STUDY MATERIAL:
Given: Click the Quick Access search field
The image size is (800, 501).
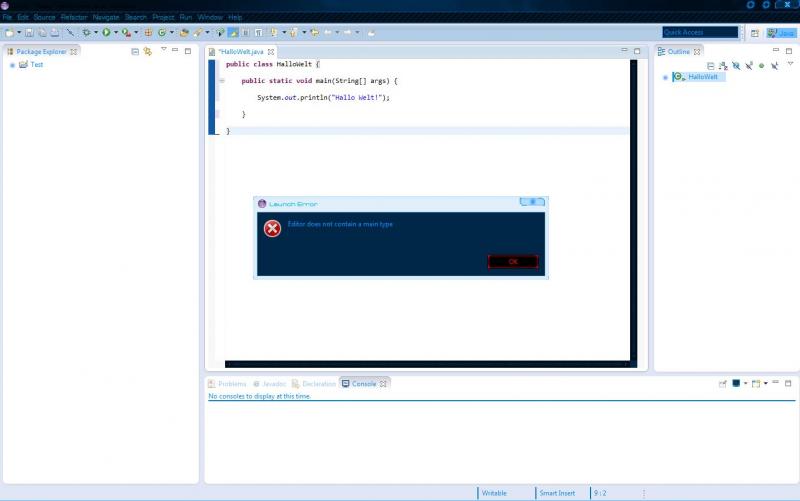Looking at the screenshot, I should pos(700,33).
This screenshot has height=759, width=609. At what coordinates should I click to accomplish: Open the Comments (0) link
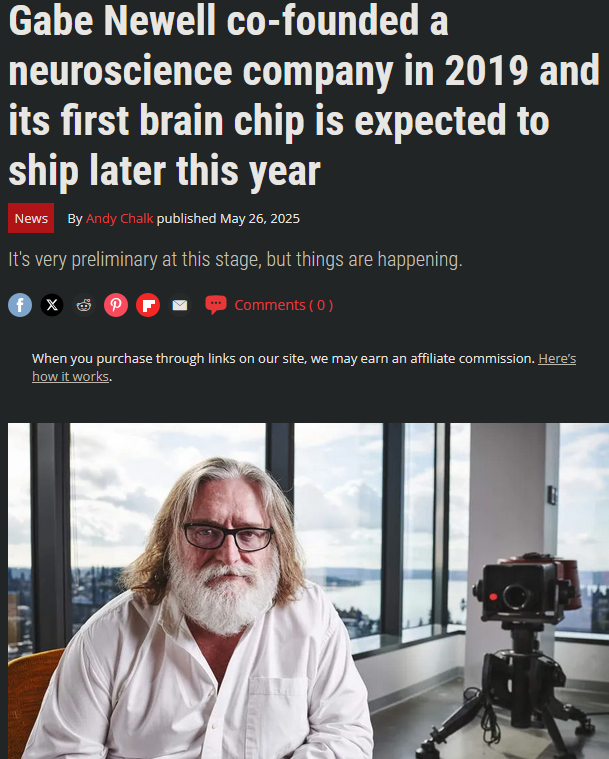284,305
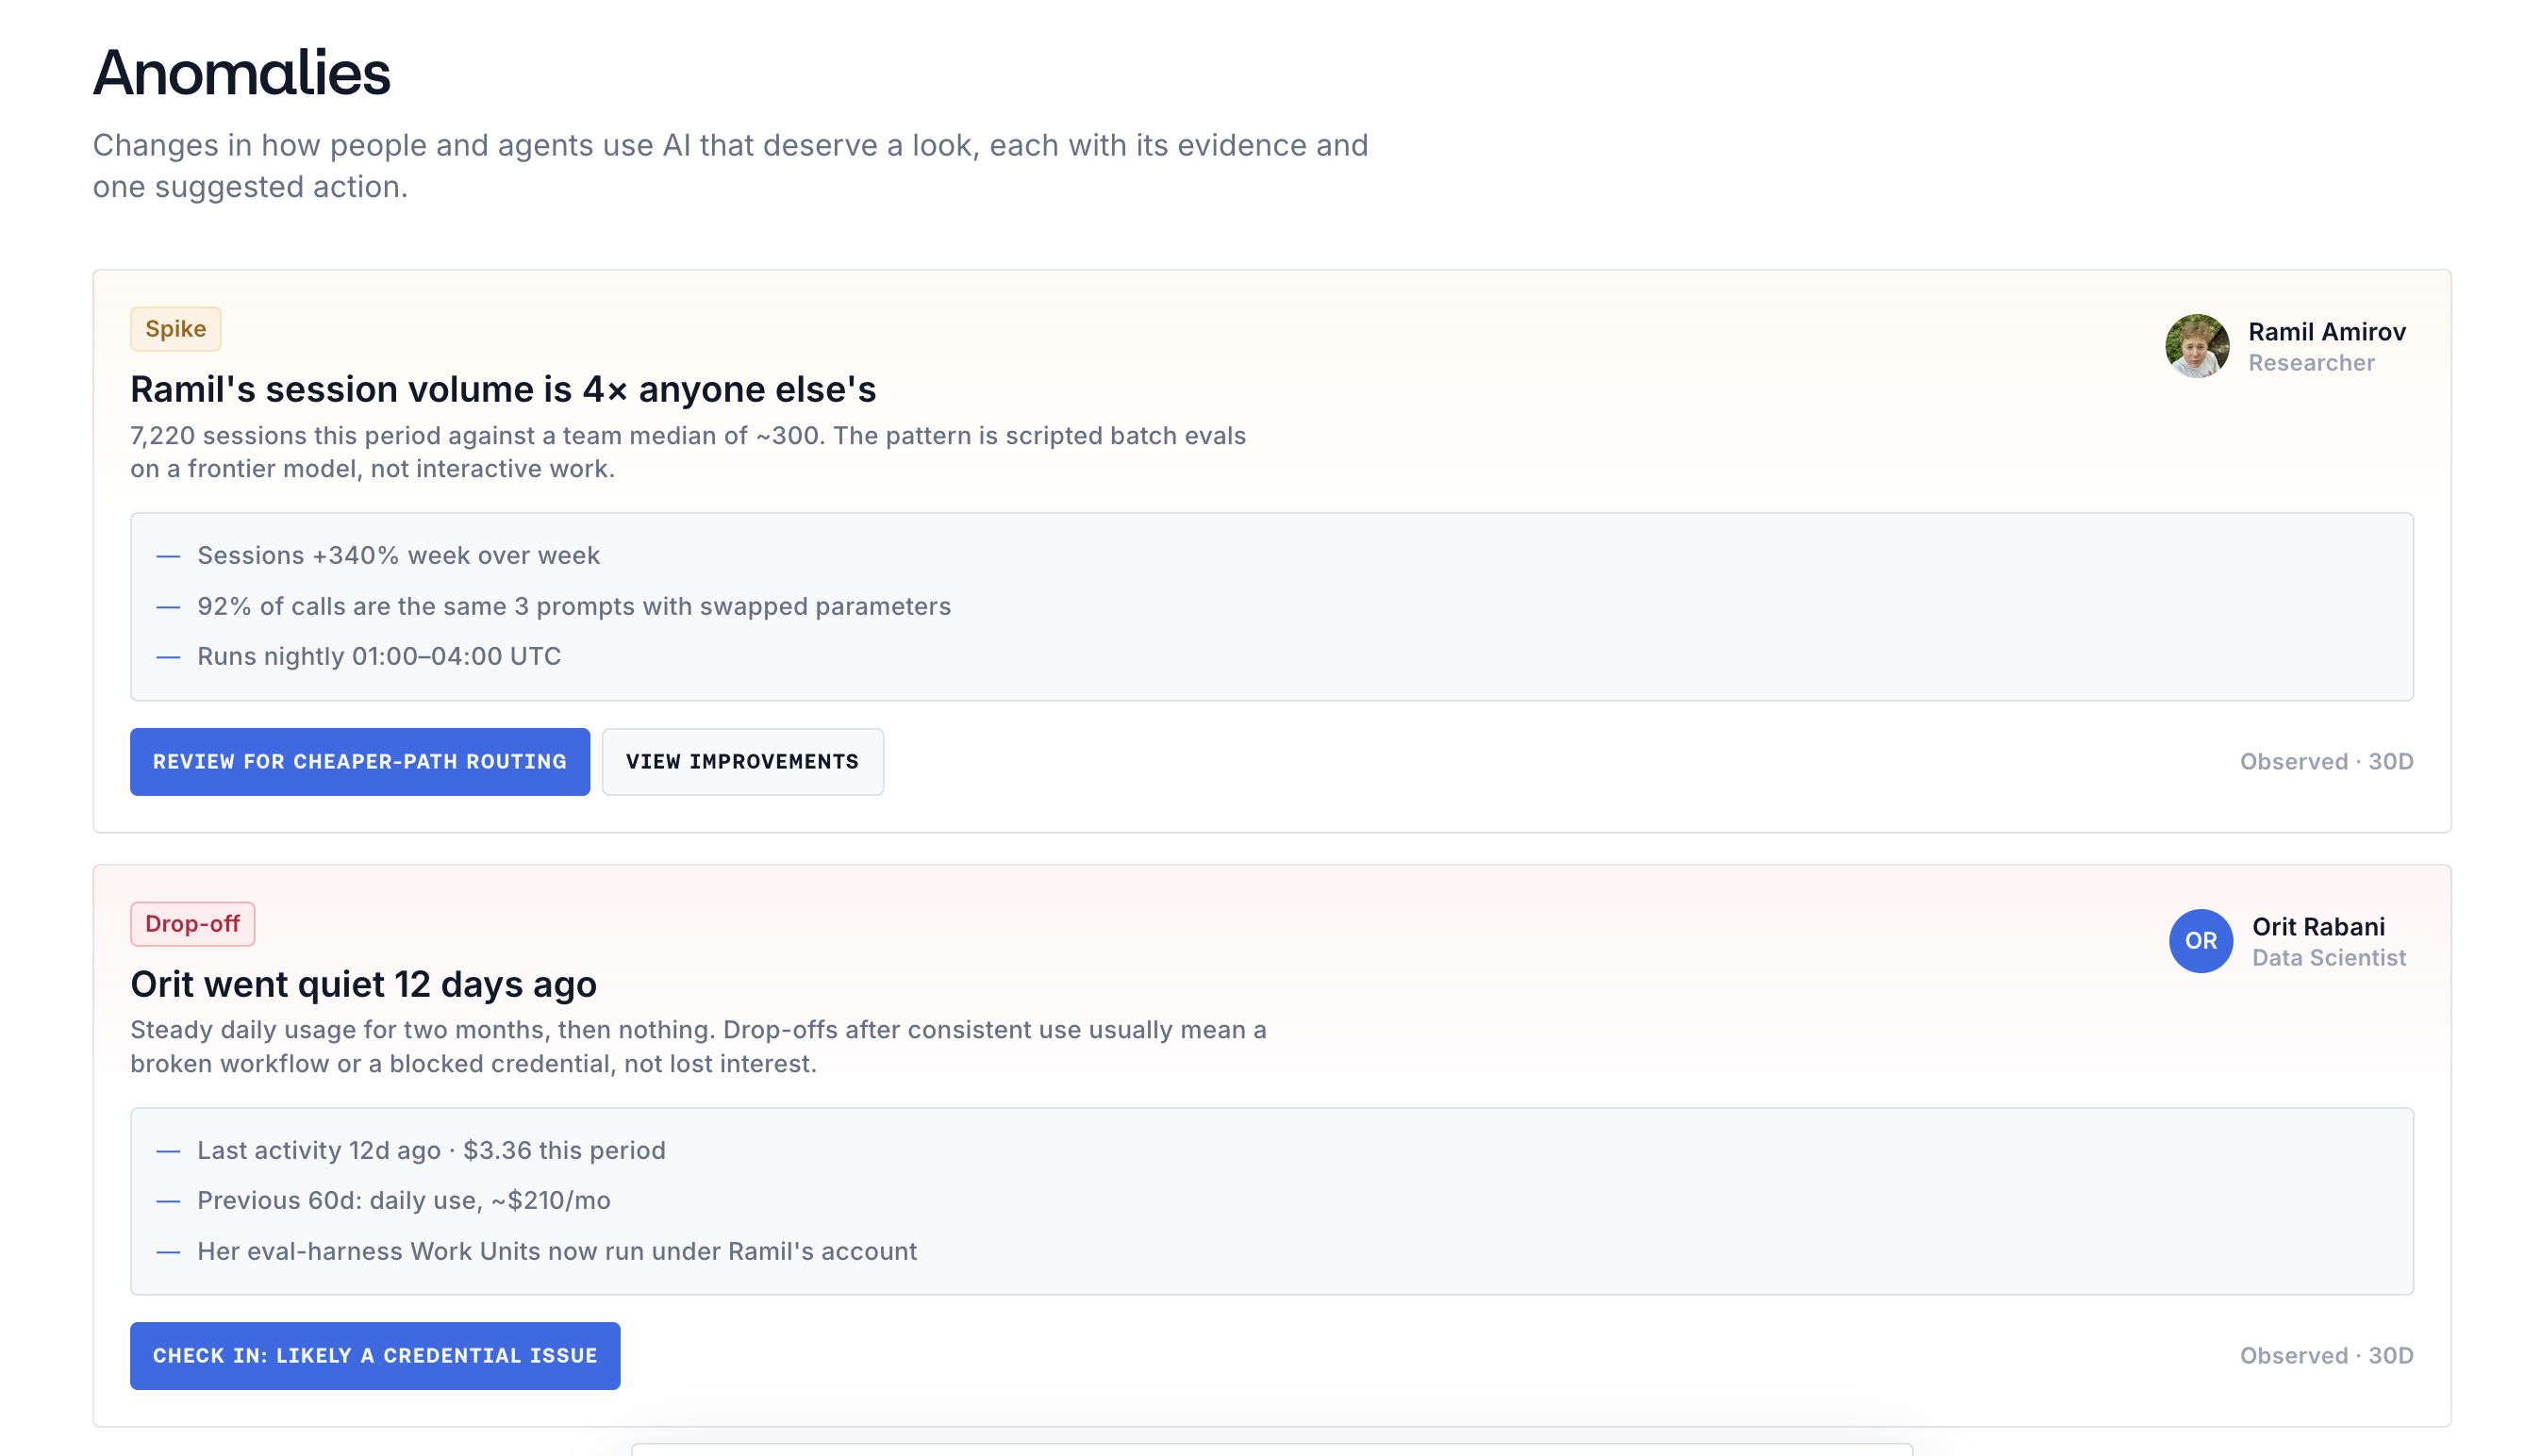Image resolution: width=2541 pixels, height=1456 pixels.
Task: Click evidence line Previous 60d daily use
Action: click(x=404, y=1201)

THE TASK:
Every line of the records must come back unchanged, except that pictures are dropped.

TASK SOLUTION:
Given: Click the Quick Access search field
The image size is (800, 501).
Looking at the screenshot, I should pos(700,33).
This screenshot has height=759, width=609. At what coordinates should I click to accomplish: Open the Comments (0) link
284,305
Image resolution: width=2541 pixels, height=1456 pixels.
Task: Click evidence line Previous 60d daily use
Action: click(x=404, y=1201)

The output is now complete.